La forma di questo crostaceo è particolare: si tratta di piccoli animaletti dal corpo lievemente arcuato e compresso sui lati. Da qui la classificazione tra gli Anfipodi, animali che presentano appunto queste caratteristiche. Il fatto che le attività dell’uomo siano arrivate a compromettere l’equilibrio di ecosistemi così distanti geograficamente dalla nostra sfera d’azione è una chiara dimostrazione di come ormai gli effetti dei nostri comportamenti siano incontenibili. In particolare, l’inquinamento da plastica sta diventando un fenomeno drammatico in ogni angolo del Pianeta. Nel 2019, d’altra parte, la rivista Nature Communications aveva pubblicato un’altra ricerca che dimostrava gli effetti devastanti della plastica sulle comunità marine del Prochlorococcus, un batterio che, da solo, è in grado di produrre ben un quinto dell’ossigeno proveniente dai microrganismi marini. Il fatto che questi piccolissimi animaletti ingeriscano plastica, compromette non soltanto la loro salute in modo diretto, ma anche la loro capacità di attivare la fotosintesi.
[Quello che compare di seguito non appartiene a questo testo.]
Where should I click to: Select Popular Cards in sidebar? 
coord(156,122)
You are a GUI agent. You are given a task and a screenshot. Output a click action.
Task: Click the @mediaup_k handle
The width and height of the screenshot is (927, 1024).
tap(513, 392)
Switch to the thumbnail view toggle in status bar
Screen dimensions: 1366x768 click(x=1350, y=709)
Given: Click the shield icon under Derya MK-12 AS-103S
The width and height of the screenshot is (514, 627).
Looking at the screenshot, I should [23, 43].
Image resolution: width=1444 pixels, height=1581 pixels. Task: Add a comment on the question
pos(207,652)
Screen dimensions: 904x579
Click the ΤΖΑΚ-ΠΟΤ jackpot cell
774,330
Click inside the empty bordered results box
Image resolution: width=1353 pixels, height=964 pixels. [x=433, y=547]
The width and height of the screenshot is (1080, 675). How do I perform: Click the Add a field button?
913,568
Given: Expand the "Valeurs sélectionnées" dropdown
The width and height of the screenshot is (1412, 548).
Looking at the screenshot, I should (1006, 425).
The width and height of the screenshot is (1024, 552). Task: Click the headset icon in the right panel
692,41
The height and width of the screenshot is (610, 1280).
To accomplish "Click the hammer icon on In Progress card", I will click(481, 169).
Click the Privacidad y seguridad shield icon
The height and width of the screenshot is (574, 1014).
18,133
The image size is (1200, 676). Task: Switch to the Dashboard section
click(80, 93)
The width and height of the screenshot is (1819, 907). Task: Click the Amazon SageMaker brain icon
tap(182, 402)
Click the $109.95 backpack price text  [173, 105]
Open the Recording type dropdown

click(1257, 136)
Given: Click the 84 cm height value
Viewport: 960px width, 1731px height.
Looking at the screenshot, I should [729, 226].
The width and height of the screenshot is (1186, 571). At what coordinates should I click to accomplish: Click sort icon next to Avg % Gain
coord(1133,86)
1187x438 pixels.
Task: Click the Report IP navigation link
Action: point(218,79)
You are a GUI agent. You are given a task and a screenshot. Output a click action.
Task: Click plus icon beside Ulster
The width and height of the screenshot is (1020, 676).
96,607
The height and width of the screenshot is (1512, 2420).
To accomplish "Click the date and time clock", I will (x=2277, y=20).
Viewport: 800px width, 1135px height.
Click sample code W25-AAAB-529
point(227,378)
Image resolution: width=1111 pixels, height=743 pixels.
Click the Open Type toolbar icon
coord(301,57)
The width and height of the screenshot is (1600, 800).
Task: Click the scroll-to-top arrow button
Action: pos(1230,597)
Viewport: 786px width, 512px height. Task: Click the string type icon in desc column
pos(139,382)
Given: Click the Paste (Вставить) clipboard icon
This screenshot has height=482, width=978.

Emblematiche giungono a tal proposito le parole di Alan Jamieson, responsabile delle ricerche presso l’Università di Newcastle: “Abbiamo deciso il nome Eurythenes plasticus perchè volevamo sottolineare il fatto che dobbiamo agire immediatamente per fermare lo ‘tsunami’ di rifiuti di plastica che si riversa nei nostri oceani“. Sottolinea inoltre il direttore del reparto Conservazione di Wwf Italia, Isabella Pratesi: “La specie appena scoperta Eurythenes Plasticus ci mostra quanto siano gravi gli effetti della gestione inadeguata dei rifiuti di plastica. Specie che vivono nei luoghi più profondi e remoti della terra hanno già ingerito plastica prima ancora di essere conosciute dall’umanità. La plastica è nell’aria che respiriamo, nell’acqua che beviamo e ora anche negli animali che vivono lontano dalla civiltà umana (…). Non tutti gli individui della nuova specie Eurythenes Plasticus contengono plastica. Quindi, c’è ancora speranza che molti altri esemplari ne siano privi. Per aiutare a proteggere le specie marine e i loro habitat naturali, stiamo chiedendo anche in Italia di lavorare per un trattato internazionale legalmente vincolante per porre fine all’inquinamento marino della plastica“.